The stated mission of The Georgia Review is to present the best thought, writing, and visual art to an audience of intellectually open and inquisitive readers, both nationally and internationally. The tastes of the journal are, like those of any similar publication, those of its editor(s). The only ways these may evolve in the short term will be as they are incrementally influenced by whatever submissions are brought to bear upon the editorial staff’s thinking and feeling. I am quite certain any such changes would of necessity be small, yet at the same time they will be vital because The Georgia Review can be nothing except the communal, somewhat serendipitous creature produced by writers and editors in concert.
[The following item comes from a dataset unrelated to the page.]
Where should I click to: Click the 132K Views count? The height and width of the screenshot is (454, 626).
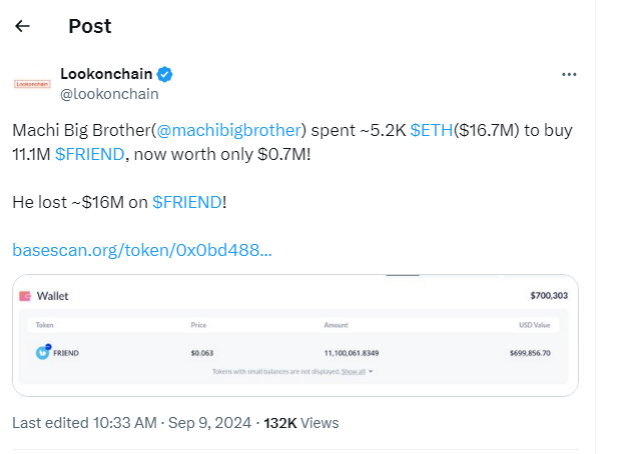tap(301, 423)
Sometime in 2012 we intend to make available by paid subscription a digital version of The Georgia Review’s print edition. The latter will remain the heart and soul of our operation, but we believe we can now offer an onscreen edition that, for those readers who want it, can give a mirror experience of our printed pages. (We have been offering various behind-the-scenes extras on our website for some time, and we will continue to develop those in the coming years.)

Georgia Review vintage covers

If you could put three items in a time capsule (or USB drive) to be opened in 1,000 years that would provide a snapshot of The Georgia Review’s aesthetic today, what would they be?
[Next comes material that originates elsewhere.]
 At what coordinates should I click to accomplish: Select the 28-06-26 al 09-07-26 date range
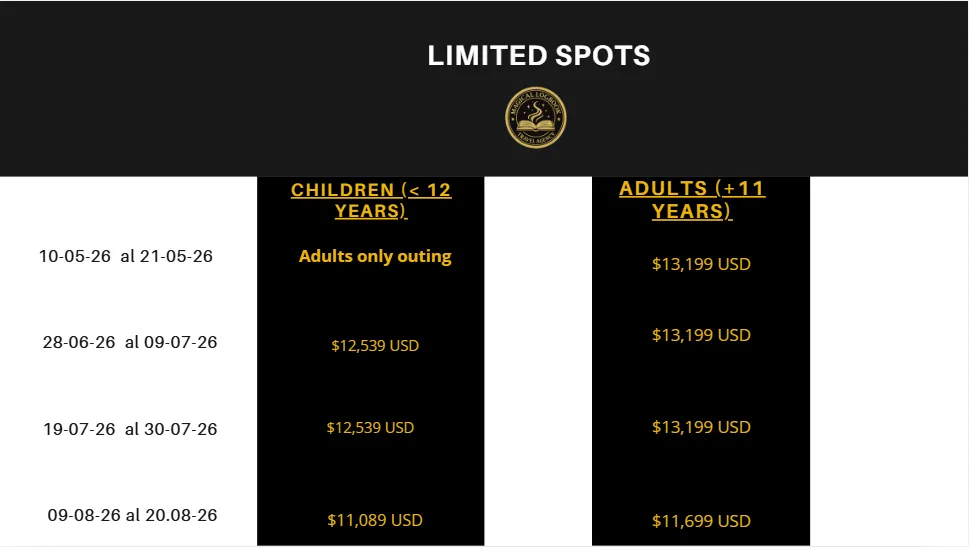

Well, the capsule can’t be sealed just yet because one of the three items isn’t ready to go. I’d include a copy of our Winter 2001/Spring 2002 double issue, which gives a retrospective of some of our best essays from the first fifty years of the journal, and a copy of Spring 2011—a retrospective of stories from the past twenty-five years that picks up where our forty-year retrospective (Spring 1986) left off. The third item, nonexistent, is a follow-up to our forty-year poetry retrospective (Fall 1986)—an issue I hope to bring out in 2013.

What album is playing on the The Georgia Review stereo these days?

See What Tomorrow Brings by Peter, Paul and Mary. I could write an essay on why I’m giving this response to such an impossible question, but I won’t. I’ll leave it to readers to spend a couple of years with the journal to see whether they can figure out some reasons behind my choice.

Bower House Writers' Retreat, Canon, Georgia

Bower House Writers' Retreat

Beyond its core publishing missions, The Georgia Review serves the public with ongoing literary programs. You might recall the 1995 Cultural Olympiad, carried out in conjunction with the 1996 Olympics in Atlanta. The Georgia Review produced two special issues for the signature event, as well as organized the largest-ever gathering of Nobel Laureates in Literature.

They’re also grooming future Laureates with a newly established writers’ retreat in Canon, Georgia. The hotel-turned-home will boast literary readings and events in addition to its Writers in Residence programs.

This March, you’ll be able to catch up on The Georgia Review in one fell swoop with their new book from the University of Georgia Press, Stories Wanting Only To Be Heard: Selected Fiction from Six Decades of The Georgia Review.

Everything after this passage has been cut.